Saudades de um avô que eu nunca conheci.

Com minha mãe e minhas tias a gente acaba encontrando imagens do passado da família, de uma época quando tirar fotografias não era corriqueiro como fazemos hoje: se nos dias contemporâneos fotografamos tudo de forma incessante, à época dos meus avós tirar um retrato era quase um evento. Por isso, cada imagem que traz seus rostos na juventude é muito preciosa para mim, especialmente quando o meu avô materno está nela. 


Esta aqui, por exemplo, eu adoro. Meus avós estão posando para um retrato acredito que num dia de domingo, tendo em vista as roupas que usavam. Gosto de pensar que foi um passeio que fizeram numa deliciosa tarde de domingo, talvez outonal, em que o sol aparece mas não agride: ele apenas ilumina.

Convivi muito proximamente com minha avó, que por 11 anos morou conosco quando seus problemas físicos e os riscos de queda não permitiam que continuasse a morar sozinha na casa que tinha em Campinas, no bairro do São Bernardo. Da casa me lembro dos canteiros logo na frente, cheios de margaridas floridas, e da minha prima Mariana e eu dançando Celly Campello e seu Banho de Lua com o vinil da novela Estúpido Cupido que o tio Renato tinha em seu quarto. Também me lembro que foi lá que vi na TV que a Elis Regina havia partido.
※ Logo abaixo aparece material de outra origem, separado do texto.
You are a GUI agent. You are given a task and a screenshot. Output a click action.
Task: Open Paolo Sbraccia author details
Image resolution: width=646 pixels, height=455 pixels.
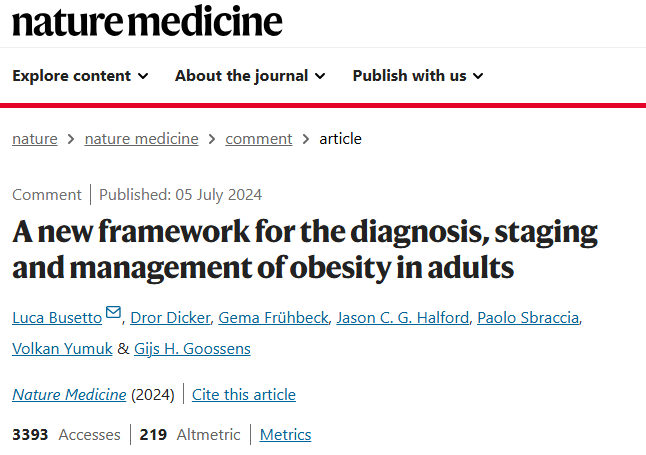[x=528, y=318]
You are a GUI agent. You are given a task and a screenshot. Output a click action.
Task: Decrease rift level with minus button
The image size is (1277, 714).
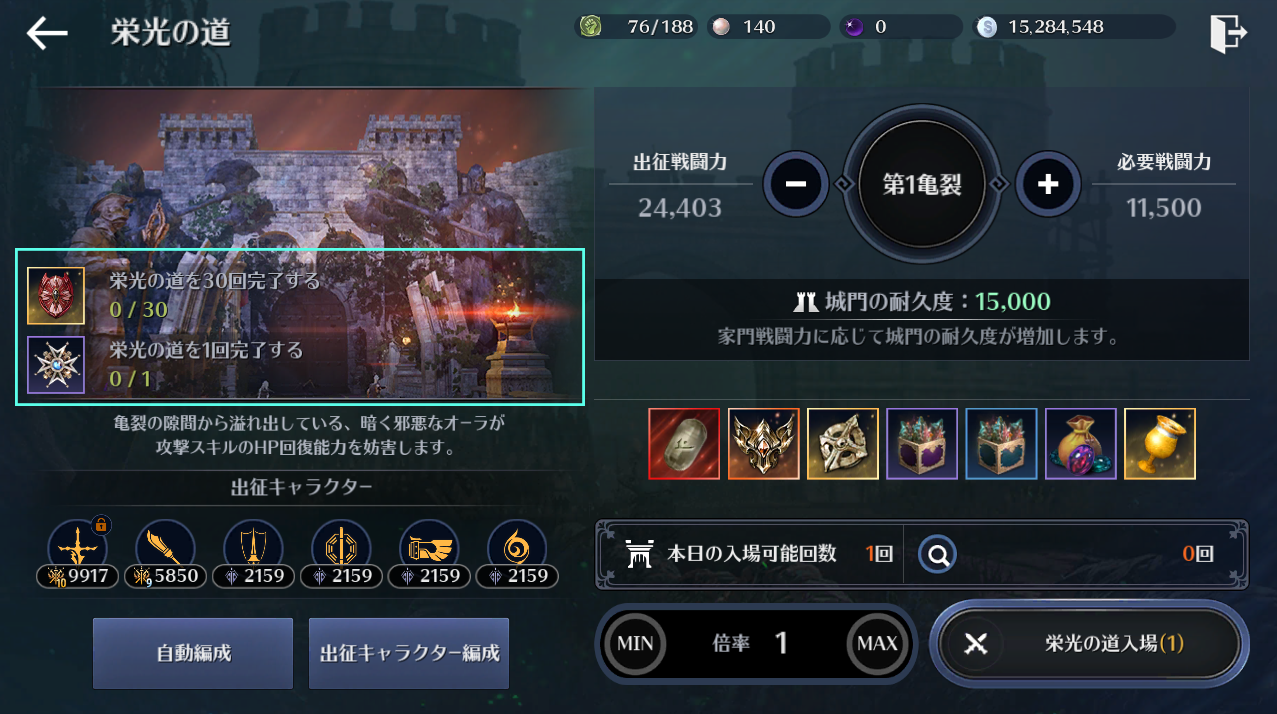click(795, 184)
Com meu avô, convivi espiritualmente por todos esses anos, com fragmentos de quem ele foi, imaginando como seria estar com ele de forma próxima, utilizando expressões que minha mãe contou que ele utilizava. Não conheci meu avô: ele morreu muito cedo, quando minha mãe chegava aos seus 18 anos de idade e era a filha mais velha. Partiu deixando aqui uma viúva, cinco filhos e sem imaginar que teria um dia 15 netos.



Aqui estão meus avós com a escadinha de filhos: a mais velha e mais alta é a minha mãe; meu avô carrega em seu colo a caçula, tia Neusa. Não sei onde a foto foi tirada e nem por qual ocasião foi feito o registro, mas me alegra muito vê-la. Ver meus avós, ver minha mãe, minhas tias e meu tio crianças e perceber traços meus e de meus primos nesses rostos infantis.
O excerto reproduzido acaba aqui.